_DIRECTIONS FOR THIS TASK:_
According to the Insanity workout log, which workout comes the day after Cardio Recovery?
** START OF EXCERPT **
Wednesday, April 13, 2011

Insanity: Day 4

Today was Cardio Recovery. A nice break from the crazy, cardio circuits but man, did my legs burn. Lots of squats and lunges, lots of great stretching. I actually really loved it! I just wished it had of been a little tougher and a little longer. I guess it's called recovery for a reason...... On a side note, I really must say: My eating has been on point! I was slightly de-railed but Rachel's candied nuts this evening. I couldn't help myself. I had a handful :( That's my confession. Tomorrow is Pure Cardio.....I'm skurred

Tuesday, April 12, 2011

Insanity: Day 3

Dear Shaun T,

Every time you tell me to make sure my core is tight, I want to yell obscenities at you. Why you ask? Well...... all my focus and attention is going towards not passing out, and mainly towards my head not exploding. So quite frankly, the idea of shifting that attention to my abs, would surely be my demise.


Seriously though, todays workout was Cardio Power and Resistance. I actually really liked this workout. It was hard, but I love the feeling of powering through. My legs burned, but once again the push ups were the toughest part for me. One day I'll be strong ;)
** END OF EXCERPT **
** START OF GIVEN MATERIAL **
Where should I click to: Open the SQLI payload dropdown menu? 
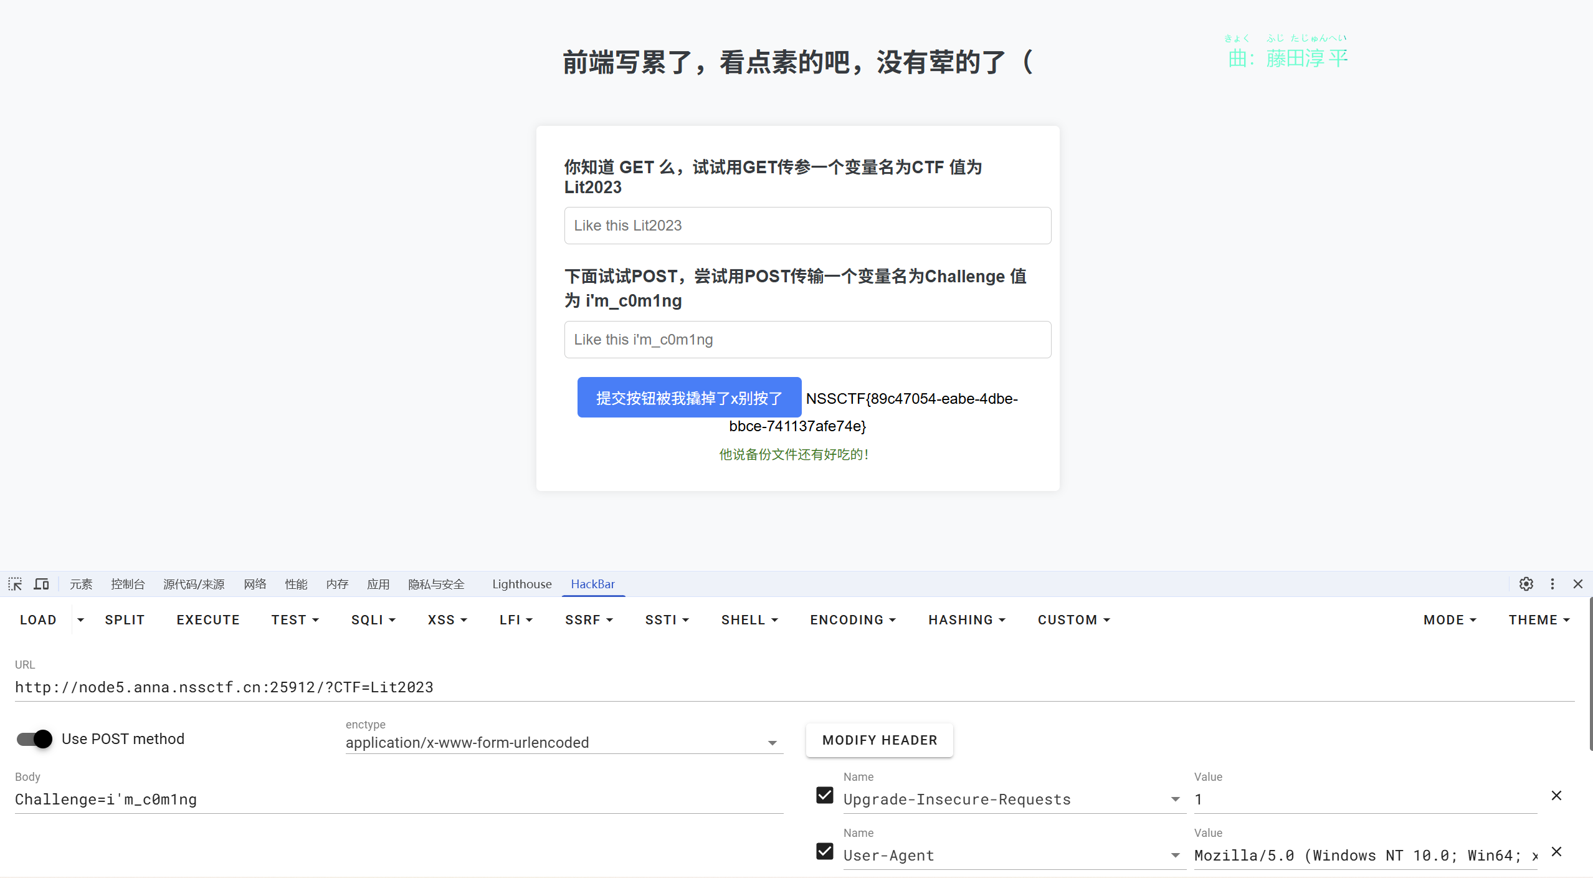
** END OF GIVEN MATERIAL **
_WORKED SOLUTION:_
Pure Cardio.